1. A hybrid powertrain, characterized by: the hybrid power system comprises an engine, an ISG motor, a main driving motor, a front planetary row positioned at the front part and a speed changing device positioned at the rear part, wherein the ISG motor is in transmission connection with a front sun gear of the front planetary row;

the speed change device comprises two rows of planetary rows, wherein the two rows of planetary rows comprise a planetary carrier, two planetary wheels of the two rows of planetary rows can synchronously rotate around the planetary carrier, an output shaft of the planetary carrier is in transmission connection with an output shaft of the speed change device, and the speed change device further comprises a locking clutch for connecting and disconnecting the planetary carrier relative to an output shaft of the system and a brake for locking the planetary carrier;

the front gear ring is in transmission connection with a sun gear of a first row of planetary rows of the speed change device.

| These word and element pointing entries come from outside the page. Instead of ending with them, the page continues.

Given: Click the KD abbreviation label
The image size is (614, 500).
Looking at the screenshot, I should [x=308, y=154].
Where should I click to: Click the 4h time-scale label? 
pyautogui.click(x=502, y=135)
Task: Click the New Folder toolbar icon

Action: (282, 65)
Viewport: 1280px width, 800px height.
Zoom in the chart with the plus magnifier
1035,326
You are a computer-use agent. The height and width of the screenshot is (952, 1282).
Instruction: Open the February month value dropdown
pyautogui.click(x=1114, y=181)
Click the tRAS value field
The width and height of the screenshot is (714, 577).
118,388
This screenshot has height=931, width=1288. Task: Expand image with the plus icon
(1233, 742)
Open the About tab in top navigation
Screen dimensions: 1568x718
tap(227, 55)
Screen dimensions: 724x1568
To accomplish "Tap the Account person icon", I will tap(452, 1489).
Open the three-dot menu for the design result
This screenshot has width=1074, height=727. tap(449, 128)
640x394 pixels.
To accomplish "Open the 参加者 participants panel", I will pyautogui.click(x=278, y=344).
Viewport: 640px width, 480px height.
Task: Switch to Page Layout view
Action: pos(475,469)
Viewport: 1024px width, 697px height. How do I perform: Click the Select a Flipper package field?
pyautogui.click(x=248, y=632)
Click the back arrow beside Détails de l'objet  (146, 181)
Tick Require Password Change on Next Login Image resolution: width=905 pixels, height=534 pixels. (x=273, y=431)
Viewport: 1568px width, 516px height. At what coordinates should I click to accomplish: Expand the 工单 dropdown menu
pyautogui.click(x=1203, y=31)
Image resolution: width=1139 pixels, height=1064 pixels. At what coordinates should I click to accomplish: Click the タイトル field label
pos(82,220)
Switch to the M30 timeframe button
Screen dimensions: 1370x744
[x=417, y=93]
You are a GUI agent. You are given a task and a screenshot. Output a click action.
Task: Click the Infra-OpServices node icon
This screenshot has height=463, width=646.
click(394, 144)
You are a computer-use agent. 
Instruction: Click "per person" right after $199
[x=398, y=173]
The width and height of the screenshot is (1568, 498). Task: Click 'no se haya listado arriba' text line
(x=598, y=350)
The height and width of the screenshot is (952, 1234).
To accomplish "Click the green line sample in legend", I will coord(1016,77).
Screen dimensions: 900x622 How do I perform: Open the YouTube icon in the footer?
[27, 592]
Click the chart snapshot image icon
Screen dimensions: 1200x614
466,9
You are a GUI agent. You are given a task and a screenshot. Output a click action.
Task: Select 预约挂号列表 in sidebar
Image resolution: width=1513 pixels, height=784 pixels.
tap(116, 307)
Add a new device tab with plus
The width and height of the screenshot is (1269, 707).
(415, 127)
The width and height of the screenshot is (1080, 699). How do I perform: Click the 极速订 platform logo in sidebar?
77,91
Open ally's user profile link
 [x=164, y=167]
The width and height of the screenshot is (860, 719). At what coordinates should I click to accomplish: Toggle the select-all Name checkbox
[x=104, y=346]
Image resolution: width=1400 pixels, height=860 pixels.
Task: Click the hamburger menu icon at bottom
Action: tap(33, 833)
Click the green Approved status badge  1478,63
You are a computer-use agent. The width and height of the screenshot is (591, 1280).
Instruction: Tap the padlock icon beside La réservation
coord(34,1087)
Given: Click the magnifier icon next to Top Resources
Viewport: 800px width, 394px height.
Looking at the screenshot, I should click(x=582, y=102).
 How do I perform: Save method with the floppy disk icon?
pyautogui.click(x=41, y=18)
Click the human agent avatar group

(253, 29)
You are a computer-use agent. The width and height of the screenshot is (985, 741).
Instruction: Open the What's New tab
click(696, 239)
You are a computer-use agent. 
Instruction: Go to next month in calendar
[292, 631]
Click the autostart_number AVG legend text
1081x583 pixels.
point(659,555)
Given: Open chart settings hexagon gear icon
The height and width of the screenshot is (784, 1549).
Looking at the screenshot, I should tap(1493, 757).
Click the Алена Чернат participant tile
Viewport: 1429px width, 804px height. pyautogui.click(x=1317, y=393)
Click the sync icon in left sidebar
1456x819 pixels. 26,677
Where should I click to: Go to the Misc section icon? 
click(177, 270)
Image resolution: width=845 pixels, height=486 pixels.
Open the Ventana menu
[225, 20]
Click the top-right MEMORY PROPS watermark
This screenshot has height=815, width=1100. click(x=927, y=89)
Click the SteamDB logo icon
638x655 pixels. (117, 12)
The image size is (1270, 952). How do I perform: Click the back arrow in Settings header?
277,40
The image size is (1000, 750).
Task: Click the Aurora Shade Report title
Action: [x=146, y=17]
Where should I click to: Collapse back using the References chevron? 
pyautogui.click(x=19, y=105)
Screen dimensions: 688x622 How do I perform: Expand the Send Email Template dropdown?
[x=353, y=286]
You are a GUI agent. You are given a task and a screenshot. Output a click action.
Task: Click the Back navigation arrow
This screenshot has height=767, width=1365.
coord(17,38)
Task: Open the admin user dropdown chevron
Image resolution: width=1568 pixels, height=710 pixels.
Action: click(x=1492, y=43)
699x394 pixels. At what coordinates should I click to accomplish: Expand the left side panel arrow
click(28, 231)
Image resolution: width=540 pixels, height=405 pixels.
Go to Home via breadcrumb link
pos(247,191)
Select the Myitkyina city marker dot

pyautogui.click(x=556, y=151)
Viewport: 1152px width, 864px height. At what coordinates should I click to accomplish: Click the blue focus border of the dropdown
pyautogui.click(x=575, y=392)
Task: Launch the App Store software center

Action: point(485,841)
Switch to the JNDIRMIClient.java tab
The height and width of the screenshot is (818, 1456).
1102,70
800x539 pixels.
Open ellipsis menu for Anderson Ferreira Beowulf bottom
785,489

2. The hybrid system according to claim 1, wherein: the front planet carrier braking device is a locking clutch.

3. The hybrid system according to claim 1, wherein: the hybrid power system further includes a power source connected to the ISG motor and the main driving motor, and a control system capable of switching a power supply mode of the hybrid power system.

4. A vehicle comprising a hybrid power system, a drive axle in driving connection with a system output shaft of the hybrid power system, wheels assembled on the drive axle, and the vehicle is characterized in that: the hybrid power system comprises an engine, an ISG motor, a main driving motor, a front planetary row positioned at the front part and a speed changing device positioned at the rear part, wherein the ISG motor is in transmission connection with a front sun gear of the front planetary row;

5. The vehicle according to claim 4, characterized in that: the front planet carrier braking device is a locking clutch.

6. The vehicle according to claim 4, characterized in that: the hybrid power system further includes a power source connected to the ISG motor and the main driving motor, and a control system capable of switching a power supply mode of the hybrid power system.